In this excerpt HRSG’s ebook, Engaging and Developing Talent with Competencies, we will review how career development can move the dial on a wide range of high-priority business areas.
Competency-based development benefits the organization as well as the individual. It enhances engagement and retention by giving employees greater career mobility and more control over the direction their career takes.
Using competencies as the building blocks of your organization’s development program also enables you to gain a clearer view of your organization’s talent resources.
When your talent inventory is defined by the jobs people perform, you’re only getting half the story. Until those jobs are defined by the competencies that define on-the-job success, it’s almost impossible to see which performers could be transitioned to hard-to-fill or soon-to-be vacant positions.
When you quantify gaps at the job level rather than drilling down to the level of job-specific competencies, it’s much harder to quantify the talent you already have and visualize how it can be developed and redeployed within the organization to address those gaps.
With competencies assigned to every job, and development opportunities assigned to every competency, analyzing the organization’s talent and developing it in ways that align with organizational goals or emerging needs becomes much easier.
Now let’s look at how competencies plug into an organization’s development activities.
Each job in the organization is defined by a competency-based profile. These profiles are made up of a list of competencies expressed at specific proficiency levels. With competency-based career planning, each proficiency level is connected to a selection of development opportunities.
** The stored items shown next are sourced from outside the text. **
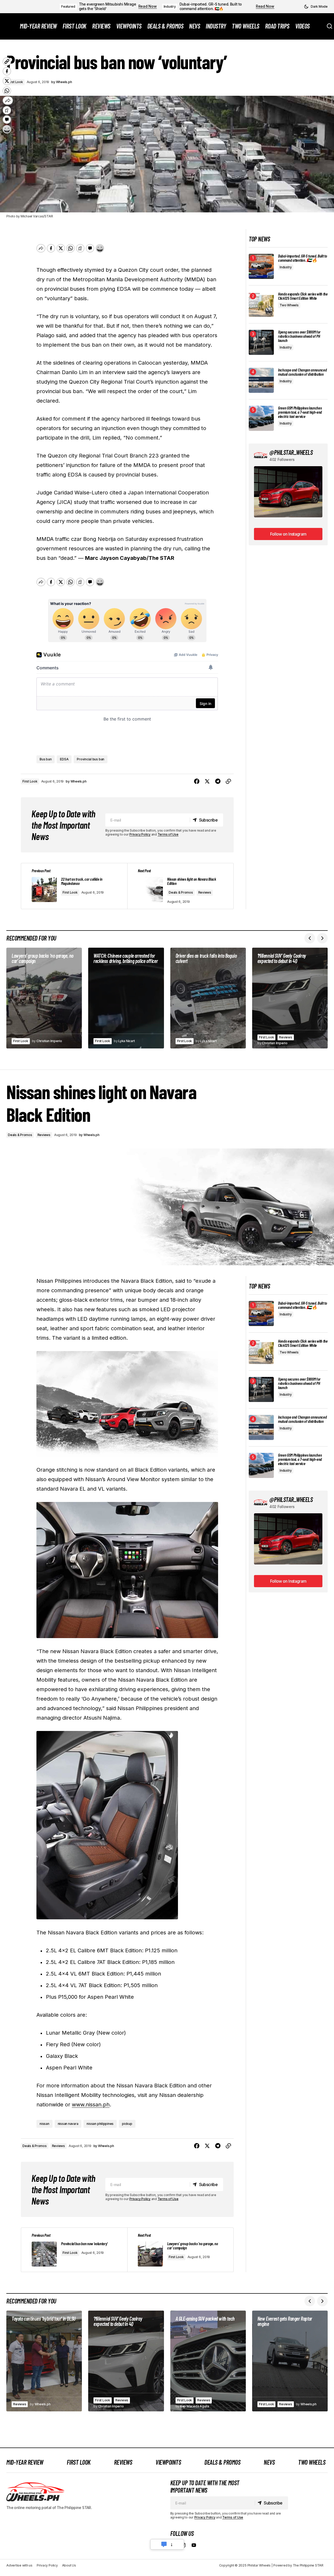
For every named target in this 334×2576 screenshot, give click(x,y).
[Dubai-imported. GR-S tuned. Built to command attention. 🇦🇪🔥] (261, 266)
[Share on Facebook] (196, 781)
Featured (68, 6)
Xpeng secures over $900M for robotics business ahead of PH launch (299, 336)
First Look (29, 781)
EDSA (64, 759)
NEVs (269, 2462)
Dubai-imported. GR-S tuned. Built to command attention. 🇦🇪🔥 (211, 6)
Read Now (147, 6)
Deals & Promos (181, 892)
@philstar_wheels (291, 452)
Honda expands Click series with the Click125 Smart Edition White (303, 296)
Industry (170, 6)
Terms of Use (168, 834)
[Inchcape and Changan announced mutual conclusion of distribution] (261, 380)
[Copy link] (228, 781)
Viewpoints (168, 2462)
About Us (69, 2565)
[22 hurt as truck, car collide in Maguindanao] (74, 886)
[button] (316, 6)
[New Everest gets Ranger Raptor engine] (290, 2361)
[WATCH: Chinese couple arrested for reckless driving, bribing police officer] (126, 998)
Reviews (204, 892)
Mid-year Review (24, 2462)
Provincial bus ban (90, 759)
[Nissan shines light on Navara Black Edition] (180, 886)
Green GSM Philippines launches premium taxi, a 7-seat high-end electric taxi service (300, 412)
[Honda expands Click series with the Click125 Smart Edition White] (261, 304)
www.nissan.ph (91, 2104)
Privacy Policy (139, 834)
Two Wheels (289, 305)
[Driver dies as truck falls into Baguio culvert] (208, 998)
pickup (127, 2124)
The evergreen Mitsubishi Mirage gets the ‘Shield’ (107, 6)
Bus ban (45, 759)
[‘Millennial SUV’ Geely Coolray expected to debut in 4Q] (290, 998)
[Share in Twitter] (207, 781)
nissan (44, 2124)
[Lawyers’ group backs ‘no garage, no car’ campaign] (44, 998)
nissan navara (68, 2124)
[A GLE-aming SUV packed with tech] (208, 2361)
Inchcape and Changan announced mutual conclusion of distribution (302, 372)
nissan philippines (100, 2124)
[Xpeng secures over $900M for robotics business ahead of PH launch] (261, 342)
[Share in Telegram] (218, 781)
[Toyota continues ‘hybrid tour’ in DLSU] (44, 2361)
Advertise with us (19, 2565)
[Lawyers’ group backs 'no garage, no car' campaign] (180, 2250)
Employees can see their own job profiles and any other job profile in the organization—from entry level to leadership across every division—and they can explore the learning and development pathway required to achieve various levels of proficiency in a given competency.
This makes the process transparent and accessible. Every employee can clearly see the skills, traits, experience, and knowledge required for any job. They also have a clear understanding of what their own competencies are, and can evaluate their readiness to take on a new role.
Most importantly, they can also explore the development pathways that can lead them from where they are to where they’d like to be.